Quan and Stephanie Hsu end up having to do about the same amount of demanding action as Michelle Yeoh, and it’s impressive work from a stunt team reportedly sourced via YouTube. Together they create dynamic and inventive slapstick-inflected fights, like Jackie Chan if he got really into absurdist humour all of a sudden. This is all captured in Larkin Seiple’s (Cop Car; I Don’t Feel at Home in This World Anymore) clean and expressive cinematography, and is enlivened by Son Lux’s peppy score.

It’s Yeoh’s show of course, and her star power radiates like a small sun. The Daniels have fun packing the film with references to her long career in order to provide Evelyn with all the necessary skills to overcome the huge array of challenges she faces (by doing something unexpected or particularly weird, characters are able to borrow talents and abilities from their other selves in other universes). A trippy montage of all the different Evelyns screaming at the camera invites freeze-framing through at a later date to fully appreciate some of the wilder character variations.

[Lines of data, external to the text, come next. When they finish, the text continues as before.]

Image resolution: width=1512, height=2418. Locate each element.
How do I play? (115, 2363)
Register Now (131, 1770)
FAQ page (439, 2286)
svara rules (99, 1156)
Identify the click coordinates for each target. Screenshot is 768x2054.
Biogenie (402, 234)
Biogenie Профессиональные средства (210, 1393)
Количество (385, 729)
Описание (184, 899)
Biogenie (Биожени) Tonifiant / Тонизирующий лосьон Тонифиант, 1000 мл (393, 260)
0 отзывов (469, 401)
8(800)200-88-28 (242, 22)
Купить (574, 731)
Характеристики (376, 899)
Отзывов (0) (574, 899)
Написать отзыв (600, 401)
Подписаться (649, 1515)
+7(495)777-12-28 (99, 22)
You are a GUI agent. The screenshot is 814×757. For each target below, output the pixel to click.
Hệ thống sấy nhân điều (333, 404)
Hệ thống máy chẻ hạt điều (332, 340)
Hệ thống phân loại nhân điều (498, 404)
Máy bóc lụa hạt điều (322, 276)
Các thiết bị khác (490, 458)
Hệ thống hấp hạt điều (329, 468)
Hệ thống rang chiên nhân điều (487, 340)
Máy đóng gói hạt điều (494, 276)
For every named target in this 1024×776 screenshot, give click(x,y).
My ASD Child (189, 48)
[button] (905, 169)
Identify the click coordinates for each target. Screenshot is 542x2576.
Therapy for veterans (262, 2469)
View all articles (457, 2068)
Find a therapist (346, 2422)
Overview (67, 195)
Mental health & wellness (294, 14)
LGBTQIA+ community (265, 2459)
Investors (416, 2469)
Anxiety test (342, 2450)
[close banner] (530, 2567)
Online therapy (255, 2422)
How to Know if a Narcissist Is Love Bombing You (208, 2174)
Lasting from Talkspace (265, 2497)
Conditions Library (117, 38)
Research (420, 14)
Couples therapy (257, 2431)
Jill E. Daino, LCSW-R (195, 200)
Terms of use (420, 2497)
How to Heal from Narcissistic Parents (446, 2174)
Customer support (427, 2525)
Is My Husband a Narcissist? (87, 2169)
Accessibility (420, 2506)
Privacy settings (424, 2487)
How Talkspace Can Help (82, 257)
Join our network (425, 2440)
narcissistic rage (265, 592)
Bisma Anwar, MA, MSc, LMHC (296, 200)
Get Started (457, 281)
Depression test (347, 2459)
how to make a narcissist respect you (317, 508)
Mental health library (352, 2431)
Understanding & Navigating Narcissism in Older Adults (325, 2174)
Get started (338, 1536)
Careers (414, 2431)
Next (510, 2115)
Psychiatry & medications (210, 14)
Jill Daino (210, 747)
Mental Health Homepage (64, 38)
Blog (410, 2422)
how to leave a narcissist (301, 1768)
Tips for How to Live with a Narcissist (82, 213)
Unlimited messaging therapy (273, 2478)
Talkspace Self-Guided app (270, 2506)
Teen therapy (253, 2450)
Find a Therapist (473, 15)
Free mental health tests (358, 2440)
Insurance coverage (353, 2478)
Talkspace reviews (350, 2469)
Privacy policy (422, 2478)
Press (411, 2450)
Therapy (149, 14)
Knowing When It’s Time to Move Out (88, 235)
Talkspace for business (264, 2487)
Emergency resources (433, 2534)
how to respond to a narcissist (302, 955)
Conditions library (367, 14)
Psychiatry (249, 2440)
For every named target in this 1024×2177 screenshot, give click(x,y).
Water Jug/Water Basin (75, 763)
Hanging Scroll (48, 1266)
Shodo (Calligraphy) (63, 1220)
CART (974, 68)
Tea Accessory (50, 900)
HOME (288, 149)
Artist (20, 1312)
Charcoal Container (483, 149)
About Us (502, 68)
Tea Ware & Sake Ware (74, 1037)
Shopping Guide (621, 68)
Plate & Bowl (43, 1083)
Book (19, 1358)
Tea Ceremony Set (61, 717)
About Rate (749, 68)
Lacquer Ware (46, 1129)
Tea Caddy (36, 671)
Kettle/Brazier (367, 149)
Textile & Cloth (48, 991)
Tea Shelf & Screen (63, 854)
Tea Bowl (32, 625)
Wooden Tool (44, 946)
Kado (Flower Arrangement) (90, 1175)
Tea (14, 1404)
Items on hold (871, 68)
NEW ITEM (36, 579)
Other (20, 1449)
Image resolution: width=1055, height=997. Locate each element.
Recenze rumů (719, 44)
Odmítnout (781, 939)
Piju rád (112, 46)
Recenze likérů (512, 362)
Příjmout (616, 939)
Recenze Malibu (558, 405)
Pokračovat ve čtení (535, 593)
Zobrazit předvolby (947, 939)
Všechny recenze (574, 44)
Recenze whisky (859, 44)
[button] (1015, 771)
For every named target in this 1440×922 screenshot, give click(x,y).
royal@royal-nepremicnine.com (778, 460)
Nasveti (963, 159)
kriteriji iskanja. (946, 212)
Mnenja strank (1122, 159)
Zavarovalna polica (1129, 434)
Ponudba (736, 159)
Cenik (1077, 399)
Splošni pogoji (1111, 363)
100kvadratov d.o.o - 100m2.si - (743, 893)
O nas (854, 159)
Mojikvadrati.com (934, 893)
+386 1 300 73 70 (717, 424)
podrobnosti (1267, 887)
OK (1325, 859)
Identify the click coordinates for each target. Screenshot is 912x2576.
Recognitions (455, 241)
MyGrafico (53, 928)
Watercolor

This is a really moving family story, particularly pinpointed towards the type of difficult mother-daughter relationship that doesn’t get enough attention in films in general. After Turning Red, this is the second such story in as many months exploring these issues through the lens of Chinese immigrant experiences, and much like how the family dysfunction in Domee Shi’s animated film was expressed through a big old Kaiju battle at its end, here it is the family unit vs the collapse of the multiverse. Parents need to find the balance between making a loving connection and letting go of their children, because as the Daniels theorise, one big thoughtless mistake might have catastrophic consequences for your loved ones in this world and many others. Basically, don’t be a dick to your kids or reality will collapse on you. 

Everything Everywhere All at Once cements Daniels as one of the filmmaking partnerships to watch, the directorial duo equally imaginative, technically accomplished and emotionally dialled in to what makes us humans tick. Their second film is far more assured yet just as unique as Swiss Army Man, and has more wit and invention, not to mention doing far more with maybe one-tenth of any major blockbuster’s budget. You’ll find yourself breathless, grinning and with tears running down your cheeks, and you’ll never look at some inanimate objects in quite the same way again.